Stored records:
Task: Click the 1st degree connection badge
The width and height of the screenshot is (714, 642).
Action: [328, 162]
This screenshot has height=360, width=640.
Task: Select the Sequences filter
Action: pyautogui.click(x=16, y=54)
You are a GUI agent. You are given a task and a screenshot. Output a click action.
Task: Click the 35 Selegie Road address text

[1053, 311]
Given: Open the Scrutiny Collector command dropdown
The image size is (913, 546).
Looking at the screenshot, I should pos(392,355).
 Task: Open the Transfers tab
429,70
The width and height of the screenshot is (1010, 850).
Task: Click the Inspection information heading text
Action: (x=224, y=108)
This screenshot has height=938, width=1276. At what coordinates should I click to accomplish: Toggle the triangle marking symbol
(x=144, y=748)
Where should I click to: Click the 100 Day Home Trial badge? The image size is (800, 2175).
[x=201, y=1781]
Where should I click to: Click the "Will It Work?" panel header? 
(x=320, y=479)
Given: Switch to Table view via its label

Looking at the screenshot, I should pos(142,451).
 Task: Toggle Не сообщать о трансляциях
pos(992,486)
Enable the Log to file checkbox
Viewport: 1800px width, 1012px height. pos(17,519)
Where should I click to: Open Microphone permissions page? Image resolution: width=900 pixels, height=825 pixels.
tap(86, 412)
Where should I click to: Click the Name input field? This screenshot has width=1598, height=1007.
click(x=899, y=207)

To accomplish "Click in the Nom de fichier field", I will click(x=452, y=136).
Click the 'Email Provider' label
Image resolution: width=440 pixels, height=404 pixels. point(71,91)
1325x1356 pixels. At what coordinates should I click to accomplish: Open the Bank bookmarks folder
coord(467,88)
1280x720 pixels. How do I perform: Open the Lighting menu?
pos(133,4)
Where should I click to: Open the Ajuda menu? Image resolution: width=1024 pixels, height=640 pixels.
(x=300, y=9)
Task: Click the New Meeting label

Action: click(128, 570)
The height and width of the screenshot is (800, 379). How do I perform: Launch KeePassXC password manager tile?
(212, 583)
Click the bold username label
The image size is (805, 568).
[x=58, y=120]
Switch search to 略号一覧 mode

Exercise description: Give every line above again, word for word.

Written reply:
Task: Click the 1st degree connection badge
The width and height of the screenshot is (714, 642).
Action: [328, 162]
This screenshot has height=360, width=640.
Task: Select the Sequences filter
Action: pyautogui.click(x=16, y=54)
You are a GUI agent. You are given a task and a screenshot. Output a click action.
Task: Click the 35 Selegie Road address text

[1053, 311]
Given: Open the Scrutiny Collector command dropdown
The image size is (913, 546).
Looking at the screenshot, I should pos(392,355).
 Task: Open the Transfers tab
429,70
The width and height of the screenshot is (1010, 850).
Task: Click the Inspection information heading text
Action: (x=224, y=108)
This screenshot has height=938, width=1276. At what coordinates should I click to accomplish: Toggle the triangle marking symbol
(x=144, y=748)
Where should I click to: Click the 100 Day Home Trial badge? The image size is (800, 2175).
[x=201, y=1781]
Where should I click to: Click the "Will It Work?" panel header? 
(x=320, y=479)
Given: Switch to Table view via its label

Looking at the screenshot, I should pos(142,451).
 Task: Toggle Не сообщать о трансляциях
pos(992,486)
Enable the Log to file checkbox
Viewport: 1800px width, 1012px height. pos(17,519)
Where should I click to: Open Microphone permissions page? Image resolution: width=900 pixels, height=825 pixels.
tap(86, 412)
Where should I click to: Click the Name input field? This screenshot has width=1598, height=1007.
click(x=899, y=207)

To accomplish "Click in the Nom de fichier field", I will click(x=452, y=136).
Click the 'Email Provider' label
Image resolution: width=440 pixels, height=404 pixels. point(71,91)
1325x1356 pixels. At what coordinates should I click to accomplish: Open the Bank bookmarks folder
coord(467,88)
1280x720 pixels. How do I perform: Open the Lighting menu?
pos(133,4)
Where should I click to: Open the Ajuda menu? Image resolution: width=1024 pixels, height=640 pixels.
(x=300, y=9)
Task: Click the New Meeting label

Action: click(128, 570)
The height and width of the screenshot is (800, 379). How do I perform: Launch KeePassXC password manager tile?
(212, 583)
Click the bold username label
The image size is (805, 568).
[x=58, y=120]
Switch search to 略号一覧 mode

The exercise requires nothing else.